Move Over White Sox: This Year's Colorado Rockies Team On Pace To Be The Worst In MLB History
The 2025 Colorado Rockies are tracking towards a particularly ignominious "accomplishment:" becoming the worst team in Major League Baseball history. Yes, even worse than the 2024 Chicago White Sox.
That White Sox team lost 121 games, with a .253 winning percentage, one of the most embarrassing seasons in the sport's history. But the most losses in a season came in 1899 from the Cleveland Spiders, who managed to lose 134 games.
This year's Rockies team? They're already on pace to, somehow, be even worse. Seriously.
Through 35 games, already roughly 22 percent of the season, the Rockies are 6-29. That's a .1707 winning percentage, which translates over a full season to 27 wins. And 135 losses. 27-135. The most losses in baseball history. That's just the start of the embarrassing statistics and season underway in Denver.

DENVER - Colorado Rockies starting pitcher Chase Dollander pitches in the first inning against the Athletics at Coors Field on April 6, 2025. Photo: Isaiah J. Downing-Imagn Images
Colorado Rockies A Historic Embarrassment For MLB
The Rockies are just 3-23 against teams with a winning record thus far this season. They're 2-17 on the road, which sounds bad. And yet they're just 4-12 at home too.
They're coming off one of the worst starts to a year in baseball history, thanks to an atrocious 4-22 April. Though they've "improved" thus far in May to 1-4.
Despite playing their games at the hitter's paradise of Coors Field, they are last in the league in runs scored at just 112. The league-leading Cubs have scored 223, nearly double the Rockies' total. In 35 games, the Cubs are averaging 2.7 runs per game more than the Rockies. Nearly three runs per game.
Colorado's SRS, a Baseball-Reference statistic called "Simple Rating System" that takes run differential per game and adjusts for strength of schedule, is -2.3. The Detroit Tigers are first at 1.8, meaning Detroit is better than Colorado by over four runs per game.
The Rockies are just 3-17 in their last 20, meaning their record has actually gotten worse after an atrocious first few weeks. Things are bad. Really, really bad.
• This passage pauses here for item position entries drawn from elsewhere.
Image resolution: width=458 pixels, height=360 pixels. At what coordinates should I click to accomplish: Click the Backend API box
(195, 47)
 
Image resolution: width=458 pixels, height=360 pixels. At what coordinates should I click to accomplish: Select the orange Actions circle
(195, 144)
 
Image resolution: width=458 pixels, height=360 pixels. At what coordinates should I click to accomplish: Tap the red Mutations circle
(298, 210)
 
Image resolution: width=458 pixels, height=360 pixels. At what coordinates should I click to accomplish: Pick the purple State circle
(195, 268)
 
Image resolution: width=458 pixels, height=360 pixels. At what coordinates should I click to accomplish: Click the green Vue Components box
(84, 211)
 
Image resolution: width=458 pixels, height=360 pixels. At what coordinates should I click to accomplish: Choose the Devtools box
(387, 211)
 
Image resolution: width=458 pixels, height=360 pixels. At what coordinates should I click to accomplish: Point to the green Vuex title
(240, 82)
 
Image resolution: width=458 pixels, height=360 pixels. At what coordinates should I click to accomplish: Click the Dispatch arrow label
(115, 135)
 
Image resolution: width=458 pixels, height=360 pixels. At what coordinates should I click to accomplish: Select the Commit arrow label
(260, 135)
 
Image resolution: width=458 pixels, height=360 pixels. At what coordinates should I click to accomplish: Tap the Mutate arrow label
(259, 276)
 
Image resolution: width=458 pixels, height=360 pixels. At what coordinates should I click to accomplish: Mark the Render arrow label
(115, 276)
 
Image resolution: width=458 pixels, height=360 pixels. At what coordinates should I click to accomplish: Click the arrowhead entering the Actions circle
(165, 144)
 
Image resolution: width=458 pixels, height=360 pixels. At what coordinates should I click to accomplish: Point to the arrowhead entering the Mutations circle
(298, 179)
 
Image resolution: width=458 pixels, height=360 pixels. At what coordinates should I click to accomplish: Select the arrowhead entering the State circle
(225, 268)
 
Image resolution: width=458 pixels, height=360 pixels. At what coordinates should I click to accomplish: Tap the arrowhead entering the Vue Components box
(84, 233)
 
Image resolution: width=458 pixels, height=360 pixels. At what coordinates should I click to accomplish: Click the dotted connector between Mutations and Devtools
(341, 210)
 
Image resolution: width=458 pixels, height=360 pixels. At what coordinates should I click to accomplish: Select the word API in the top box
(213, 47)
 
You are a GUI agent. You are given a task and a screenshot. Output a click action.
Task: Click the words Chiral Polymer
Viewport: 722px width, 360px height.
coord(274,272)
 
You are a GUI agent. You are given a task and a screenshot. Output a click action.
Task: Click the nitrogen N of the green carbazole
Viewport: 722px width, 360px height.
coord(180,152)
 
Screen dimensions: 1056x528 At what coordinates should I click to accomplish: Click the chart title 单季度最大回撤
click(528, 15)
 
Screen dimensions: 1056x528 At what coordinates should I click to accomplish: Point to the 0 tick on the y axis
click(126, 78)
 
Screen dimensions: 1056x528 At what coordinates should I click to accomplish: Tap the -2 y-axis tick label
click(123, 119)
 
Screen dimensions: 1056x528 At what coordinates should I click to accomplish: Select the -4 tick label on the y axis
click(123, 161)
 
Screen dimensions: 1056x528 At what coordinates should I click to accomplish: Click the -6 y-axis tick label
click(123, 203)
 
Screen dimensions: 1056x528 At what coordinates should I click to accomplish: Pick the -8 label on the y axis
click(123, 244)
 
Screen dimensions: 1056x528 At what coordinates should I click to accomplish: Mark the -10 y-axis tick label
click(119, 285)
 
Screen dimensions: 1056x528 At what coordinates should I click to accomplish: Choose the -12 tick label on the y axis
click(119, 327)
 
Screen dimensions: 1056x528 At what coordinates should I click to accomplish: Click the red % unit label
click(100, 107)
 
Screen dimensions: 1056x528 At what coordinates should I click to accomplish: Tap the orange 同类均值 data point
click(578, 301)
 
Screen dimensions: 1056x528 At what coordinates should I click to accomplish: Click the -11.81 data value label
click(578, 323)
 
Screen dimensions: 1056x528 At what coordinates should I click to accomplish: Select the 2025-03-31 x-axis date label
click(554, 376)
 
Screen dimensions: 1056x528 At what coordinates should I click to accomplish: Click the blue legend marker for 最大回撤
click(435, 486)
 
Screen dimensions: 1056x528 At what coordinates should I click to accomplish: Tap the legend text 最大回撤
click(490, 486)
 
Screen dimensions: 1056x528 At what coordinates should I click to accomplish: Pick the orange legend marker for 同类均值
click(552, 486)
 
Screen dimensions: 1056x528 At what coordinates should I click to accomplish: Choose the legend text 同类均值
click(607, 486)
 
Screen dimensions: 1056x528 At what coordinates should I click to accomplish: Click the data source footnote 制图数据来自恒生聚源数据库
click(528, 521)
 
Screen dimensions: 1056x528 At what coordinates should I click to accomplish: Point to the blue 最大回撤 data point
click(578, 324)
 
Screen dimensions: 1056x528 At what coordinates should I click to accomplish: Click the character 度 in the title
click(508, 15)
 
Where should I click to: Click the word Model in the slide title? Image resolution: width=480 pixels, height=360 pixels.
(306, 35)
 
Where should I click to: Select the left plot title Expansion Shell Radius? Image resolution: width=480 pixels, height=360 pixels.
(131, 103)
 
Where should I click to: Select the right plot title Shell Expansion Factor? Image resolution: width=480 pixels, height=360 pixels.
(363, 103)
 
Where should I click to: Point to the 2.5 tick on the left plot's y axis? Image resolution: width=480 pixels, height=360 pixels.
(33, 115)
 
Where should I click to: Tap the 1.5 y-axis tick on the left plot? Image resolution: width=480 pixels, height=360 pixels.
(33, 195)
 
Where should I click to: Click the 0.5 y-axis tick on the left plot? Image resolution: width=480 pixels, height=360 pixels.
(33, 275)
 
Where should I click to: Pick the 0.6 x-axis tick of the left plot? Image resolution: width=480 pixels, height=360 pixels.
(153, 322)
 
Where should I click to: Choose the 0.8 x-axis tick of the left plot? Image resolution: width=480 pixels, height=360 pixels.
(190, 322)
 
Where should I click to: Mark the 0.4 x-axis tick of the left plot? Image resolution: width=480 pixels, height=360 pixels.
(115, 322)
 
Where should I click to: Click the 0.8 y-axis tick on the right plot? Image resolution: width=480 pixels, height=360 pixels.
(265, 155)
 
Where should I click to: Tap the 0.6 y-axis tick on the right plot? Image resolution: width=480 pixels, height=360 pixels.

Of the 11 hitters who have more than 60 plate appearances, just two have an OPS+ over 100, which is considered league average. In fact, there's only two hitters with an OPS+ over 100 of the 19 players who've taken an at-bat for Colorado this season. It's almost impossible to be this bad.
The starting rotation has combined for -1.9 WAR this season. Padres starting pitchers have been nearly five wins better than the Rockies.
And what makes this season even worse is that there's little to no help on the horizon. Kris Bryant is now almost permanently hurt. Their farm system is in the bottom half of the league, despite years of drafting near the top. With their chances of a playoff spot effectively zero, anyone of value can and should be traded before the deadline. It's ugly. Baseball fans thought last year's White Sox team was an embarrassment? This Rockies team is set to make them look good by comparison.